• Exercise instructions:
1. In the passage on cache energy estimation, what have the tools implementing the proposed techniques been integrated into?
2. Please repeat the part of the passage on cache energy estimation that opens with the words containing "Looking at the" and closes with "in Table 1.".
3. Go on with the passage on cache energy estimation, starting after its last sentence.

— Start of Excerpted passage —

Looking at the situation depicted in Table 1 there becomes evident the lack of a mechanism that provides facilities for modeling a system at a high abstraction level and for generating and analyzing multiple platforms with caches. The analysis mechanism should be able to estimate both dynamic and static energy consumption of cache memories and should be efficient enough (single pass simulation) for supporting design space exploration of cache architectures. The proposed work is designed to support all the features shown in Table 1.

3. The Proposed Approach

In this paper, an ESL approach for SoC modeling and architecture exploration based on cache energy consumption estimation is proposed. This proposed approach provides three main benefits. First, it reduces the design effort by supporting the description of a hardware/software (HS) system at service level, using a domain specific UML-ESL profile. Second, it automates the generation of a SoC architecture that is optimized regarding static and dynamic cache energy consumption. Third, the tools implementing these techniques have been integrated as a plugin in the PDesigner framework.

— End of Excerpted passage —
— Start of Extracted entries —

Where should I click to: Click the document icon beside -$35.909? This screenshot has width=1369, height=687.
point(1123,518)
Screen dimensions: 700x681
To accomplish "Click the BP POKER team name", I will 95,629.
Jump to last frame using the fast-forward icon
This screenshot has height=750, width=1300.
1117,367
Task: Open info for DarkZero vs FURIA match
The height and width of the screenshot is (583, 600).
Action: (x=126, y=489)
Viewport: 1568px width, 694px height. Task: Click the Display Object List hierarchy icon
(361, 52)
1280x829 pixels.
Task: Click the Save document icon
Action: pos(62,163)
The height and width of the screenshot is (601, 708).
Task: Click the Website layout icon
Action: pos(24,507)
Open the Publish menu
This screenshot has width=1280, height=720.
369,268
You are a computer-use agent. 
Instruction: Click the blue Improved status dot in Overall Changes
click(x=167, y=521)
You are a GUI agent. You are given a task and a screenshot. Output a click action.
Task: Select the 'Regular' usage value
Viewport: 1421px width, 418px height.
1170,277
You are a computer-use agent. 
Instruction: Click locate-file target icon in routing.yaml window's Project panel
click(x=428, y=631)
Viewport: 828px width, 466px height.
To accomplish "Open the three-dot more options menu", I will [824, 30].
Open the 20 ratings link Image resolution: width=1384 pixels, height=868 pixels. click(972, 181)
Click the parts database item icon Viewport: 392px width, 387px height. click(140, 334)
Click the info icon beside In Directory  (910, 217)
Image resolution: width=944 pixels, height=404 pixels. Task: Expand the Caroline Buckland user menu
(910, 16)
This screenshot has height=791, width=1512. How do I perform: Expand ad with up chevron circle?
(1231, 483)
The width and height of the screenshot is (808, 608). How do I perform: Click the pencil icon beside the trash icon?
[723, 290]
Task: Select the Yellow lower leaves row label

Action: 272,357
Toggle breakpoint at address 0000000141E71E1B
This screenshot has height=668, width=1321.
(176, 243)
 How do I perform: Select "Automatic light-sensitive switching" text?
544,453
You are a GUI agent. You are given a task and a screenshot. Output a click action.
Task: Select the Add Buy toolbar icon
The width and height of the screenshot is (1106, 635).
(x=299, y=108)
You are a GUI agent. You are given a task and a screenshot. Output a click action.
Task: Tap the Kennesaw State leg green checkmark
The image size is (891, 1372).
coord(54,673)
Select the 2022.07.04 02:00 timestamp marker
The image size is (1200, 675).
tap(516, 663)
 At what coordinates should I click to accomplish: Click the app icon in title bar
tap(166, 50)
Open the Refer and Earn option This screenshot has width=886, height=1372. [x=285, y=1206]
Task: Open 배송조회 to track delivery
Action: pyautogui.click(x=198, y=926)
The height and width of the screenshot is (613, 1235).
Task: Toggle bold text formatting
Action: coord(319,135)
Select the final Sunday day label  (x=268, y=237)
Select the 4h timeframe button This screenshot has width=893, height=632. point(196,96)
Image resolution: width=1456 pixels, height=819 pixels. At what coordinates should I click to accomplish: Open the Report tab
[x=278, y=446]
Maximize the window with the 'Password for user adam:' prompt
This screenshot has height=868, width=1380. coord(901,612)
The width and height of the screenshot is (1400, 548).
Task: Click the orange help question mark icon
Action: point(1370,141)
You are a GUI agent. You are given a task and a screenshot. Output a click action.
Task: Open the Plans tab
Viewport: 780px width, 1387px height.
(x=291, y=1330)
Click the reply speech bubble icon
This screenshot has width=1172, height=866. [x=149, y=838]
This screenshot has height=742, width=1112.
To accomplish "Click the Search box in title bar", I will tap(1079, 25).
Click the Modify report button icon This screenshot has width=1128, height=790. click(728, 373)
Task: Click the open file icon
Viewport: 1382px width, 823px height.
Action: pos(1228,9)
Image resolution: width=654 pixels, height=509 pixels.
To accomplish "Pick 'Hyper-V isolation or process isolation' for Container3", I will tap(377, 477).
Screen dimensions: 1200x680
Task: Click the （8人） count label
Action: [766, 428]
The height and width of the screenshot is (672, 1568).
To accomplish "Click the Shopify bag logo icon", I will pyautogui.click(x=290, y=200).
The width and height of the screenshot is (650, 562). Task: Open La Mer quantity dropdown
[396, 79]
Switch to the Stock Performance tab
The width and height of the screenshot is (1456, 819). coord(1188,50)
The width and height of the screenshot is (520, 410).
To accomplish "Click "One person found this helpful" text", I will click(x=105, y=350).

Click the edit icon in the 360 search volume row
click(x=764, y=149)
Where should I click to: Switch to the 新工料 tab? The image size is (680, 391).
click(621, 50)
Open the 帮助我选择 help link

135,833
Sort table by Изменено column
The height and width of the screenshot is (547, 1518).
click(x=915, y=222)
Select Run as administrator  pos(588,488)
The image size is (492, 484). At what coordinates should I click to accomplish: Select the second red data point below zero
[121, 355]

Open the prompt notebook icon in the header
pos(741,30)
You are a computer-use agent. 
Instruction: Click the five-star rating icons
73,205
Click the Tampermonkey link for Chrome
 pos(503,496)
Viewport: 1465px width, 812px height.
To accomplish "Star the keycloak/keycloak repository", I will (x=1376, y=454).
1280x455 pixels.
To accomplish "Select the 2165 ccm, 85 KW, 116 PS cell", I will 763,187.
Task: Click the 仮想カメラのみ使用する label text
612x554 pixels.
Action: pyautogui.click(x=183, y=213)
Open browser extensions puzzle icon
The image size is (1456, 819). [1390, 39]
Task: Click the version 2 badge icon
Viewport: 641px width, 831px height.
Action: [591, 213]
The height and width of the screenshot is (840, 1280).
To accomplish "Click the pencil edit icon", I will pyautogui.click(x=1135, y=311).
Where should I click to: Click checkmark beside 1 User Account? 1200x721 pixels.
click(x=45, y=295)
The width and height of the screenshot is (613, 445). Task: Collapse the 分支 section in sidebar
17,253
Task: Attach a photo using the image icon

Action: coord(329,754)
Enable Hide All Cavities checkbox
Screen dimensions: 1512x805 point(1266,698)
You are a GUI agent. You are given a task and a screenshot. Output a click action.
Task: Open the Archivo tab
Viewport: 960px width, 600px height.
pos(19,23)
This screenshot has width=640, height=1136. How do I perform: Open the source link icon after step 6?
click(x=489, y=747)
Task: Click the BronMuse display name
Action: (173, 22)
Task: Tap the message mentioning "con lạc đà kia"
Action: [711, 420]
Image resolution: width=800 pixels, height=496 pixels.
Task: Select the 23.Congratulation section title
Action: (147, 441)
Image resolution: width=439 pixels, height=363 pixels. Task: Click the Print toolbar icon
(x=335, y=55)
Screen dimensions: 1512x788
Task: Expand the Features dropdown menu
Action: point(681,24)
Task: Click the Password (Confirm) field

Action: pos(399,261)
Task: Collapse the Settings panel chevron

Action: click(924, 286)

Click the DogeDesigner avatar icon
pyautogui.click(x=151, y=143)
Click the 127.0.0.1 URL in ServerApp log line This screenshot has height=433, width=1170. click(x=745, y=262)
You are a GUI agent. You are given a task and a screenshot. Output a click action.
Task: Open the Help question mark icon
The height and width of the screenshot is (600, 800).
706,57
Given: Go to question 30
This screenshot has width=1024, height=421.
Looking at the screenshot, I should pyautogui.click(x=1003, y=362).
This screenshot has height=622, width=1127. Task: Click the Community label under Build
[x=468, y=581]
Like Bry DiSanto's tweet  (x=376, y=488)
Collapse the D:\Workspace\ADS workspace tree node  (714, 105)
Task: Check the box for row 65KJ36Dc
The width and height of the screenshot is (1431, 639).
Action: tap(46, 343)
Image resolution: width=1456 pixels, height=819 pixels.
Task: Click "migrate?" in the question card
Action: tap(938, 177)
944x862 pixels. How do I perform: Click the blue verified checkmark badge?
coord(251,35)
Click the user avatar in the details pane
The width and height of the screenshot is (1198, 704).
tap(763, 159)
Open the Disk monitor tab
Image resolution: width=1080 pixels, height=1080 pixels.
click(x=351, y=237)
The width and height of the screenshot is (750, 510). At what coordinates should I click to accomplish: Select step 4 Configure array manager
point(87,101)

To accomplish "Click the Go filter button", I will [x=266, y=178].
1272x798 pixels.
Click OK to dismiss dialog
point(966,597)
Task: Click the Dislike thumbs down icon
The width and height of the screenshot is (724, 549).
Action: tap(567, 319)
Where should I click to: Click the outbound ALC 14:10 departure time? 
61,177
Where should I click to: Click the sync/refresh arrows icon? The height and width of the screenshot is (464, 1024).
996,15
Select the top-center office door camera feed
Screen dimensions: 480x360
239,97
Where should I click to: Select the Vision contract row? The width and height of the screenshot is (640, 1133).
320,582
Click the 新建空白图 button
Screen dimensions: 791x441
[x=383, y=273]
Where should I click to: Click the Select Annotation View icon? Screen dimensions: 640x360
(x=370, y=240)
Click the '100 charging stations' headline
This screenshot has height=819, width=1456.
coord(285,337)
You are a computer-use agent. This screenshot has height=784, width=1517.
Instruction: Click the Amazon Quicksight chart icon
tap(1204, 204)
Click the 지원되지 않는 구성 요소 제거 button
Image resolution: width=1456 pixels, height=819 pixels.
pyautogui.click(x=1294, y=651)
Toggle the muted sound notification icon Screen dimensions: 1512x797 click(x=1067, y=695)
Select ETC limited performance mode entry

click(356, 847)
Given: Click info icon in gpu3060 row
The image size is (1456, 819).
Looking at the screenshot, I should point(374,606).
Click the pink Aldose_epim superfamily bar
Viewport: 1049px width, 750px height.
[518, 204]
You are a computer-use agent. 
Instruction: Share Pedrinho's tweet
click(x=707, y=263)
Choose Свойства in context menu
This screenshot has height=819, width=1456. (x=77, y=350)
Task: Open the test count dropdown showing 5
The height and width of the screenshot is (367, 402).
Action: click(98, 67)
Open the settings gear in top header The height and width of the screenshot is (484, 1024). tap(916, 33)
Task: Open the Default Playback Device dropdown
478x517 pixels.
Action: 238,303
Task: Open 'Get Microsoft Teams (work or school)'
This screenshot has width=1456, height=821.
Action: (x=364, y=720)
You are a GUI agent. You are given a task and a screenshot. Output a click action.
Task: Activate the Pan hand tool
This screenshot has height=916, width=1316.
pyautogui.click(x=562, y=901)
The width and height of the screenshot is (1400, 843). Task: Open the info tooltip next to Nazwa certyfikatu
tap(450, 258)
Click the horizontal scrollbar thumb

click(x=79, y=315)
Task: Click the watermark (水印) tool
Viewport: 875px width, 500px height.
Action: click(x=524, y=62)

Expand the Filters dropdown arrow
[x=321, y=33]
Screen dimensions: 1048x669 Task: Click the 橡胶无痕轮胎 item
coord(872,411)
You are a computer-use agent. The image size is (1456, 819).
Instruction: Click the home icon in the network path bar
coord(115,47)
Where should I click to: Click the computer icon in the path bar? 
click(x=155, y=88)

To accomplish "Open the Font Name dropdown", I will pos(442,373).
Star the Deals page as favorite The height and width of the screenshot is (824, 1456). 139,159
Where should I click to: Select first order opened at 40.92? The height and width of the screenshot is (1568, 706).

— End of Extracted entries —

• Answer set:
1. They have been integrated as a plugin in the PDesigner framework.

2.
Looking at the situation depicted in Table 1 there becomes evident the lack of a mechanism that provides facilities for modeling a system at a high abstraction level and for generating and analyzing multiple platforms with caches. The analysis mechanism should be able to estimate both dynamic and static energy consumption of cache memories and should be efficient enough (single pass simulation) for supporting design space exploration of cache architectures. The proposed work is designed to support all the features shown in Table 1.

3.
The proposed approach is depicted in Figure 1. The system is specified using the UML-ESL profile. This profile supports the description of hardware and software modules that are connected by a “use” relationship. That means that software modules use services provided by hardware modules. Each service call is split in transactions that execute in a specific order determined in the description. The partitioning and transactions ordering are then extracted from the original description for further processing. This includes the mapping of the partitioning onto a base platform, which includes processors, memories, and interconnection structure. The base platform is composed of elements stored in a component library and does not contain yet hardware and software support for communication between the components. The next step is the automatic mapping of the transactions ordering from the original description to the base platform resulting in an initial virtual platform that implements the UML-ESL specification. Once this initial SoC architecture is created efficient, techniques including heuristics and single pass simulation are applied in order to generate intermediary platforms and estimate performance and static and dynamic energy consumption of the cache configurations. This cycle is repeated until there is no need of tuning the cache parameters. In the remaining part of this section, the input flow depicted in Figure 1 is discussed in more detail.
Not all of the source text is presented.